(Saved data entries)
--- Begin ---
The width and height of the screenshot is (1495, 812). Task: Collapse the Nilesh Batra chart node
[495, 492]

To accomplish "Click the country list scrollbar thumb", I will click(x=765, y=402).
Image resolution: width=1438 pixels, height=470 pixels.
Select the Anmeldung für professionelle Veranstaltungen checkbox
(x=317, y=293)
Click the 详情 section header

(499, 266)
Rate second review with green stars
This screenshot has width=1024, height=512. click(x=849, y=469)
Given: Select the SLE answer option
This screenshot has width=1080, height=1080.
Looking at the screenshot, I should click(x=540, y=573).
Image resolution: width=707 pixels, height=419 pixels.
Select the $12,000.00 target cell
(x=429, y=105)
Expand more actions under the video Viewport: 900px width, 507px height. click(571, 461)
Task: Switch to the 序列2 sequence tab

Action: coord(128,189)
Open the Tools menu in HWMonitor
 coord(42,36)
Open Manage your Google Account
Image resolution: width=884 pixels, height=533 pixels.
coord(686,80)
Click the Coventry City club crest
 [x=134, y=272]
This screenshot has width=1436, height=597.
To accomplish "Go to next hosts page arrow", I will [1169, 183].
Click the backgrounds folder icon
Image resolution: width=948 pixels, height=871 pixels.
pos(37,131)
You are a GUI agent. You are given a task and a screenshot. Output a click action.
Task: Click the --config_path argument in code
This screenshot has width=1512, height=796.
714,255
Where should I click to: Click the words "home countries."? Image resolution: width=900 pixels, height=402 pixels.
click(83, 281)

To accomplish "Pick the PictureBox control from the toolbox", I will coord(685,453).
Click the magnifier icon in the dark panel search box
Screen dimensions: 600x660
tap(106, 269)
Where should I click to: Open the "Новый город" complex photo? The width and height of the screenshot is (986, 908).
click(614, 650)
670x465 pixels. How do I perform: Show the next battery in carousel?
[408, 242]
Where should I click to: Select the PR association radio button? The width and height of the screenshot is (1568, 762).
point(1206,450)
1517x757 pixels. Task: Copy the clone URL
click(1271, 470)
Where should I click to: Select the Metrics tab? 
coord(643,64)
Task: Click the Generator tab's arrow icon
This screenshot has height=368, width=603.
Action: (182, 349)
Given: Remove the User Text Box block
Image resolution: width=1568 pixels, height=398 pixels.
--- End ---
▸ OBJECTIVE
Rewrite the material above with every "Where should I click to" swapped for "Where do I click to", leaving everything else unchanged.

▸ CORRECT RESPONSE
The width and height of the screenshot is (1495, 812). Task: Collapse the Nilesh Batra chart node
[495, 492]

To accomplish "Click the country list scrollbar thumb", I will click(x=765, y=402).
Image resolution: width=1438 pixels, height=470 pixels.
Select the Anmeldung für professionelle Veranstaltungen checkbox
(x=317, y=293)
Click the 详情 section header

(499, 266)
Rate second review with green stars
This screenshot has width=1024, height=512. click(x=849, y=469)
Given: Select the SLE answer option
This screenshot has width=1080, height=1080.
Looking at the screenshot, I should click(x=540, y=573).
Image resolution: width=707 pixels, height=419 pixels.
Select the $12,000.00 target cell
(x=429, y=105)
Expand more actions under the video Viewport: 900px width, 507px height. click(571, 461)
Task: Switch to the 序列2 sequence tab

Action: coord(128,189)
Open the Tools menu in HWMonitor
 coord(42,36)
Open Manage your Google Account
Image resolution: width=884 pixels, height=533 pixels.
coord(686,80)
Click the Coventry City club crest
 [x=134, y=272]
This screenshot has width=1436, height=597.
To accomplish "Go to next hosts page arrow", I will [1169, 183].
Click the backgrounds folder icon
Image resolution: width=948 pixels, height=871 pixels.
pos(37,131)
You are a GUI agent. You are given a task and a screenshot. Output a click action.
Task: Click the --config_path argument in code
This screenshot has width=1512, height=796.
714,255
Where do I click to: Click the words "home countries."? Image resolution: width=900 pixels, height=402 pixels.
click(83, 281)

To accomplish "Pick the PictureBox control from the toolbox", I will coord(685,453).
Click the magnifier icon in the dark panel search box
Screen dimensions: 600x660
tap(106, 269)
Where do I click to: Open the "Новый город" complex photo? The width and height of the screenshot is (986, 908).
click(614, 650)
670x465 pixels. How do I perform: Show the next battery in carousel?
[408, 242]
Where do I click to: Select the PR association radio button? The width and height of the screenshot is (1568, 762).
point(1206,450)
1517x757 pixels. Task: Copy the clone URL
click(1271, 470)
Where do I click to: Select the Metrics tab? 
coord(643,64)
Task: Click the Generator tab's arrow icon
This screenshot has height=368, width=603.
Action: (182, 349)
Given: Remove the User Text Box block
Image resolution: width=1568 pixels, height=398 pixels.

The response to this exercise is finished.